Notably, this study accounted for the prevalence of hysterectomies, a surgical removal of the uterus that eliminates the risk of uterine cancer. Many prior studies that have looked at large databases did not properly eliminate women who have undergone the procedure, a population that varies significantly depending on age, race, ethnicity, geography, and other factors.
“Endometrioid carcinomas are more likely to be diagnosed at an early stage, with good overall survival; they are described as estrogen dependent and are more strongly associated with obesity,” the authors wrote. “In contrast, patients with non-endometrioid carcinomas have worse survival, and risk has been less strongly associated with estrogen-related risk factors and obesity. Thus, the observed increases in non-endometrioid cancer incidence, combined with more stable rates of endometrioid cancers, challenge the prevailing hypothesis that the obesity epidemic and changing prevalence of hormonal risk factors are major contributors to rising uterine cancer incidence.”
The authors called for the need to study the issue further to identify risk factors and exposures more closely linked with non-endometrioid cancers and to better understand the clear racial disparities.
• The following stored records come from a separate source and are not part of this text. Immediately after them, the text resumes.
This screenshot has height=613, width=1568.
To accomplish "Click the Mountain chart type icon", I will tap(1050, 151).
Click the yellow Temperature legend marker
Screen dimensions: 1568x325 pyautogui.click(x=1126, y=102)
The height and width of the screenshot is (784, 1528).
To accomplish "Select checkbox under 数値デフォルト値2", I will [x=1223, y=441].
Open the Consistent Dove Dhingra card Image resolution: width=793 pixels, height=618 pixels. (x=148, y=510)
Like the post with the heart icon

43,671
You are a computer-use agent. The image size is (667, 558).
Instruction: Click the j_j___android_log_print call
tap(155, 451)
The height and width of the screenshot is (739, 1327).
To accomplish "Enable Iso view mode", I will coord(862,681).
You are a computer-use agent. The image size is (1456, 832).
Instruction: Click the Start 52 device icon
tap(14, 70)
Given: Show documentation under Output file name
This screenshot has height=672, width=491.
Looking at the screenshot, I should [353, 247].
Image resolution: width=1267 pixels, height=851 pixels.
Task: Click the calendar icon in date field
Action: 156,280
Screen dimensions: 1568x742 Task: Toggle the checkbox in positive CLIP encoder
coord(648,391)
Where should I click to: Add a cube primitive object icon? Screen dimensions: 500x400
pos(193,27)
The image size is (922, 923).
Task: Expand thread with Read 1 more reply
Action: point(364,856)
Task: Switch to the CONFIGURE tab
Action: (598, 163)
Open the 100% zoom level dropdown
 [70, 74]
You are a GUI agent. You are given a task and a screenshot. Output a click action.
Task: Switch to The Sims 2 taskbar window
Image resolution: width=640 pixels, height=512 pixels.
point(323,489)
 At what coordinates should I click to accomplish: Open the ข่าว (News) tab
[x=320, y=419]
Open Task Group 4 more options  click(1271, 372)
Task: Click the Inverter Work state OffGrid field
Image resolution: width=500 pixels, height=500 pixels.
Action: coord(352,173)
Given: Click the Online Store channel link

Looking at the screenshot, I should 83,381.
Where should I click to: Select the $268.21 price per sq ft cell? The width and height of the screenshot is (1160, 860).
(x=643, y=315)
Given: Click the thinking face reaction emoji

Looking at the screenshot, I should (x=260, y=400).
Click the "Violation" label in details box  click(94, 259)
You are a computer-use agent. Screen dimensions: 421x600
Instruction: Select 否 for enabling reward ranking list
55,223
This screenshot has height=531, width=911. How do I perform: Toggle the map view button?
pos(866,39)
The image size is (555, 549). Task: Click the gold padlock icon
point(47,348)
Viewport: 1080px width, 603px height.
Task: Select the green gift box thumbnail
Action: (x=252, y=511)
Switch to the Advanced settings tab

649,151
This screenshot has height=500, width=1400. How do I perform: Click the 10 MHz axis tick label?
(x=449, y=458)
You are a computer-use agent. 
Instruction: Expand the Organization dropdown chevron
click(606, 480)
“This study highlights a steadily expanding body of evidence demanding that we further explore differences between and among populations of women and men,” said Dr. Carolyn M. Mazure, Director of Women’s Health Research at Yale. “We must learn what is behind these disparities in order to create safe and effective prevention and treatment strategies that target the different ways in which diseases like this develop in different individuals based on their sex, gender, race, and ethnicity.”
The study was published May 22 in the Journal of Clinical Oncology.